Ein Paradebeispiel der Gig Economy ist der Fahrdient Uber. Die Plattform bringt auf effiziente Weise Angebot und Nachfrage zusammen, sie ist der Mittler, der dem Fahrer Kunden zuführt und den Preis berechnet. Fahrer, die mehr verdienen wollen, müssen häufiger fahren. In der Passion Economy hingegen gebe es keinen solchen Intermediär, der Creator stehe in direktem Kontakt zu seinen Kunden. Wolle er seinen Umsatz vermehren, müsse er nicht unbedingt die Zahl seiner Arbeitsstunden erhöhen, sondern könne versuchen, seine Kundschaft auszuweiten, sodass mehr Menschen für das beste-hende Produkt zahlen. Die Plattform sei sein Dienstleister, nicht umgekehrt.

Als Li Jin das schrieb, gab es bereits Leute, die als Newsletter-Autorinnen, Podcast-Produzenten oder Lehrerinnen auf verschiedenen Plattformen erfolgreich waren. Sie hat die Creator Economy nicht erfunden, aber wie keine andere propagiert. Zunächst mit Texten, die das Potenzial dieser Art von Ökonomie aufzeigten und empfahlen, die oft belächelten Influencer und andere Publizistinnen auf Youtube oder Instagram als potenzielle Investitionsobjekte zu betrachten. „Sie hat die ganze Creator-Economy-Bewegung im Silicon Valley initiiert“, sagt Marina Mogilko, eine Youtuberin, die sich mit unterhaltsamem Englisch-Unterricht ein stattliches Publikum aufgebaut und daraus ein Geschäft gemacht hat.

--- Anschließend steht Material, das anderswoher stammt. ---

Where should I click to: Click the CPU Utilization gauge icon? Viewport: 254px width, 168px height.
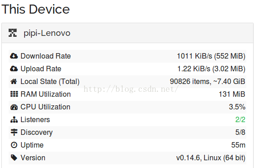tap(14, 107)
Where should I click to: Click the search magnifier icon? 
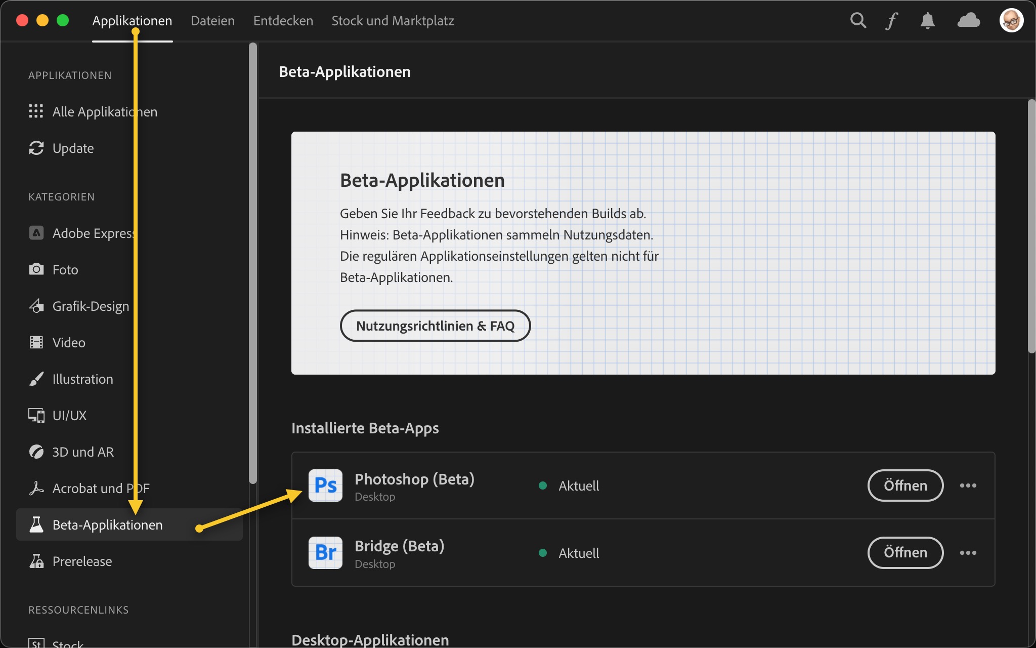coord(858,21)
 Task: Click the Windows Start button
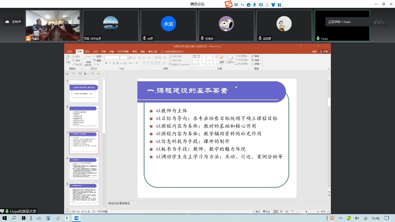pos(5,218)
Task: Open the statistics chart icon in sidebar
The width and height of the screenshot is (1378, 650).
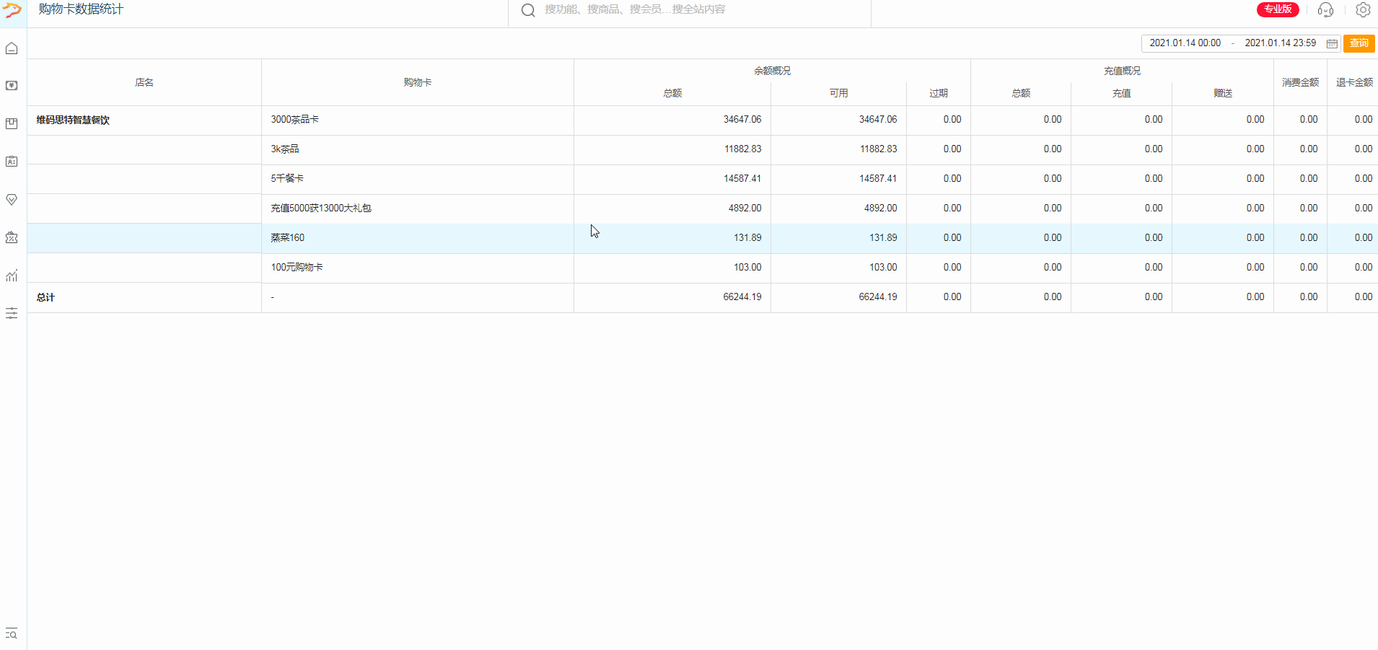Action: (x=12, y=276)
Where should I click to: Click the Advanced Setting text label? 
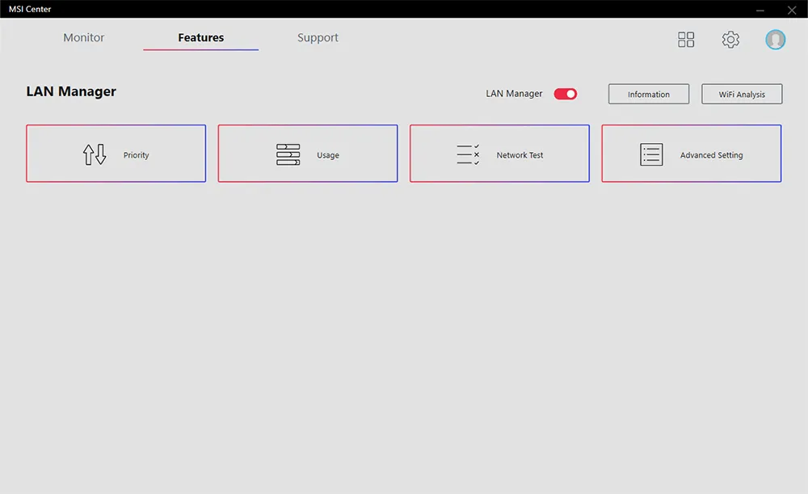[711, 155]
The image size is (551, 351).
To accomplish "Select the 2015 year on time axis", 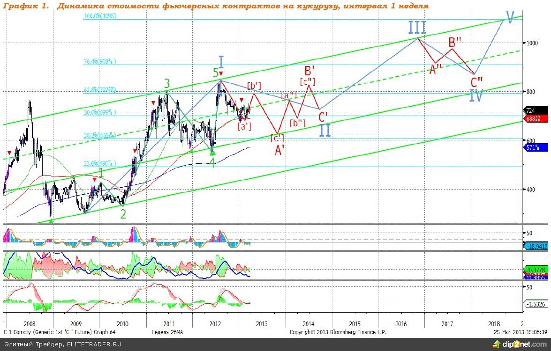I will click(354, 323).
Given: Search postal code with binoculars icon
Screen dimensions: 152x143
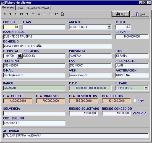Looking at the screenshot, I should pyautogui.click(x=20, y=56).
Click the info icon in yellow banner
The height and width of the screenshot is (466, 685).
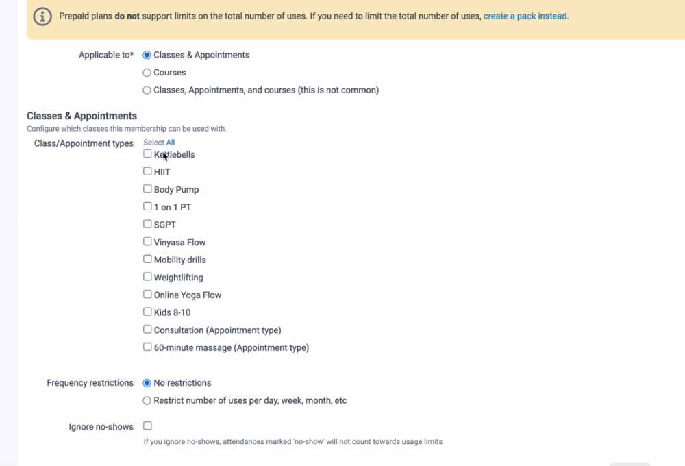click(42, 16)
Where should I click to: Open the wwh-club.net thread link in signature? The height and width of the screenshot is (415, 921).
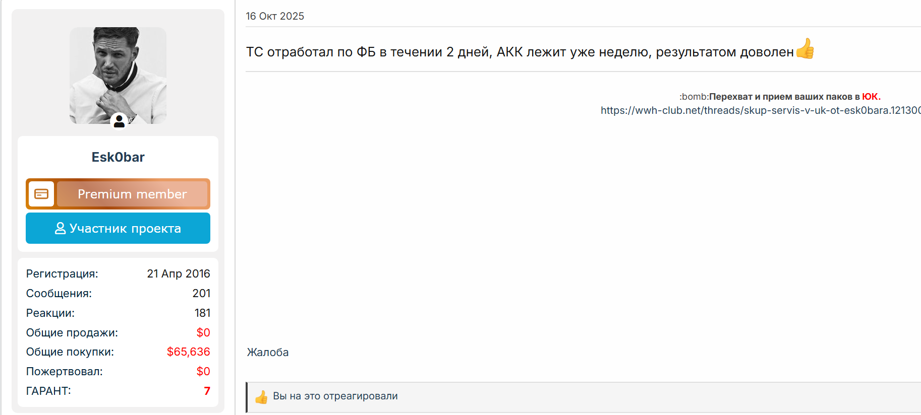point(761,110)
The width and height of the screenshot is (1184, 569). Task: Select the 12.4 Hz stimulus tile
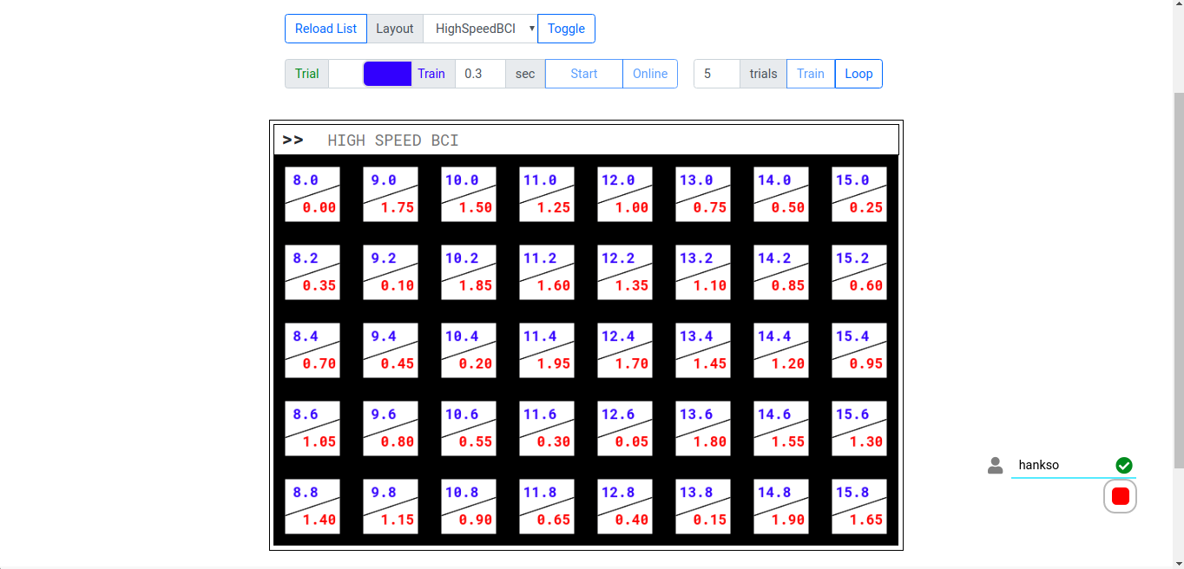click(625, 350)
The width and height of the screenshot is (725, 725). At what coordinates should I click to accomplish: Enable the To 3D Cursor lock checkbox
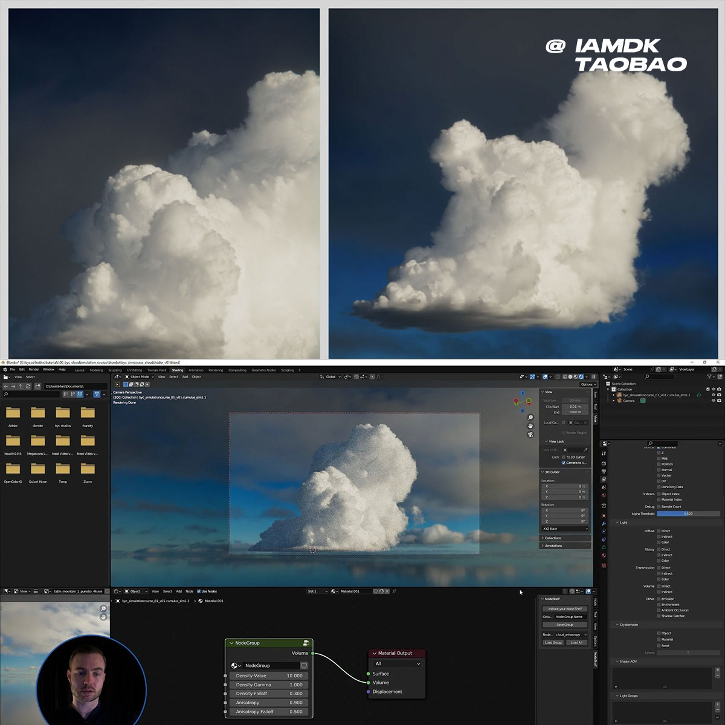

Im Mai 2020 verließ Li Jin Andreesen Horowitz und machte sich selbstständig – mit einem eigenen Wagniskapital-Fonds (Atelier Ventures). Sie investiert ausschließlich in Unternehmen, deren Produkte und Dienstleistungen sie für geeignet hält, Creators zu fördern. Dazu gehören Pearpop (hilft Tiktok-Größen, Geld zu verdienen, indem Fans ermöglicht wird, gegen Bezahlung Duett-Videos mit ihren Idolen aufzunehmen), Stir (unterstützt Kreative bei der Verwaltung ihrer Finanzen) und Plattformen wie Substack und Patreon.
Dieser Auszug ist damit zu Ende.